Ainsi il y a plus de dix jours désormais, la France insoumise a lancé sur les réseaux sociaux une campagne pour dénoncer les idées d’extrême droite, pointant ceux qui les relayaient. Parmi les personnes visées figuraient Cyril Hanouna. Or, certaines personnes ont associé ce visuel à d’abjectes caricatures nazies. Cette association étant évidemment liée au fait que Cyril Hanouna est juif. Quand Goscinny use des mêmes codes pour représenter le vizir Iznogoud en couverture de la BD « qui a tué le Calife ? », personne ne songe à le soupçonner de connivence avec le nazisme. Mais dans tous les cas il n’était pas question d’alimenter d’une quelconque manière l’idée qu’on puisse s’en prendre à Cyril Hanouna pour sa judéité, ni que nous puissions être associé à un quelconque prisme antisémite. Le visuel a été supprimé dès que ces associations ont circulé. Et heureusement.

Mais les réseaux d’extrême droite on immédiatement embrayé. Plateaux en continu sur cnews, indignation chez Praud, mise en route de la machinerie des réseaux sociaux.

A gauche, y compris chez les insoumis, on s’inquiétait à raison qu’on puisse être associés à l’antisémitisme, que nos adversaires usent de ce procès pour nous déstabiliser. Manuel Bompard a immédiatement fait une déclaration auprès de l’AFP, renouvelée sur les plateaux, affirmant qu’en aucun cas nous ne validions un quelconque prisme antisémite et que nous avions supprimé le visuel pour couper court à toute assimilation à cette idéologie nauséabonde. Notre mouvement a même été jusqu’à reconnaître l’erreur d’avoir utilisé une IA dont on ne peut écarter qu’elle ait elle-même recours à des imageries révoltantes.

On aurait pu fermer le ban. On aurait pu à la rigueur s’engueuler entre nous, on est forts pour ça à gauche. Je ne vais pas prétendre qu’on ne doit jamais se remettre en question, je suis la première à appeler à la vigilance extrême et à la responsabilité de chacun face au rouleau compresseur du fascisme auquel on ne doit jamais, jamais donner le point.

Mais voilà, la gauche s’est laissée au mieux impressionner par l’adversaire, au pire emporter par ses petits calculs boutiquiers qui conduisent certains à sauter sur toute occasion d’affaiblir Mélenchon et la France insoumise.

A plusieurs reprises, ces dix derniers jours, je me suis dit « allez, les fachos ne vont pas nous lâcher, l’occasion est trop bonne de gâcher notre marche, une grande partie de la gauche se laisse embarquer dans la surenchère médiatique qui vise à nous désigner coupables, coupons leur l’herbe sous le pied, donnons leur ce qu’ils veulent, mangeons notre chapeau et restons en-là ».

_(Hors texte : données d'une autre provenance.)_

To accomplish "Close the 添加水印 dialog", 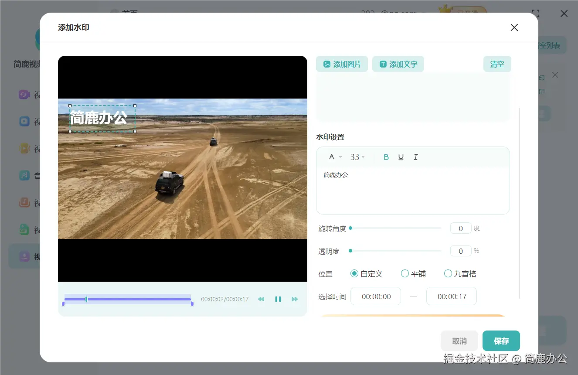I will [x=514, y=27].
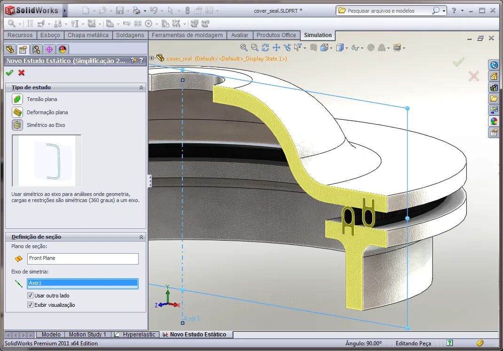Image resolution: width=503 pixels, height=351 pixels.
Task: Select the Zoom to Fit tool
Action: (x=244, y=47)
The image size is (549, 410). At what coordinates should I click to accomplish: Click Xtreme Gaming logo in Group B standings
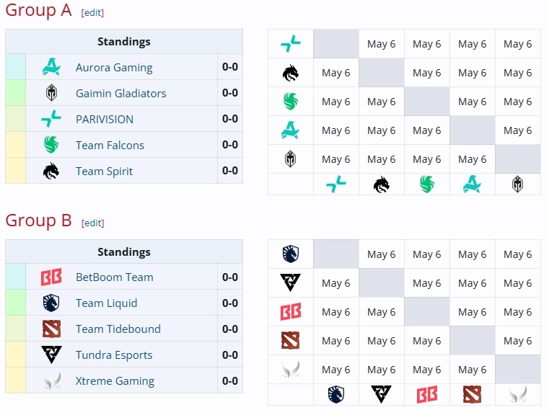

Mais ce matin, en me réveillant, j’ai ouvert la presse. Et j’ai compris que quoi qu’on fasse, qu’on qu’on dise, quelques excuses qu’on présente, rien ne changera.

Ils ont gagné. L’extrême droite a gagné. La gauche donneuse de leçon qui s’indigne d’un « manque de culture politique » qui aurait pu conduire à laisser passer un visuel qui « évidemment fait référence aux codes nazis »  est tout bonnement incapable de déceler les mécanismes médiatiques et politiques qui, comme dans les années 30, se mettent en place pour nous diviser et faire accéder le pire au pouvoir.

Ils ont gagné. Mais il me reste une certitude. Le combat ne fait que commencer. J’ai comme des milliers d’autres les meilleures des armes : la conscience, et la détermination. Mes adversaires s’appellent racisme, antisémitisme, colonialisme…

Et cette après-midi, contre eux, j’irai marcher.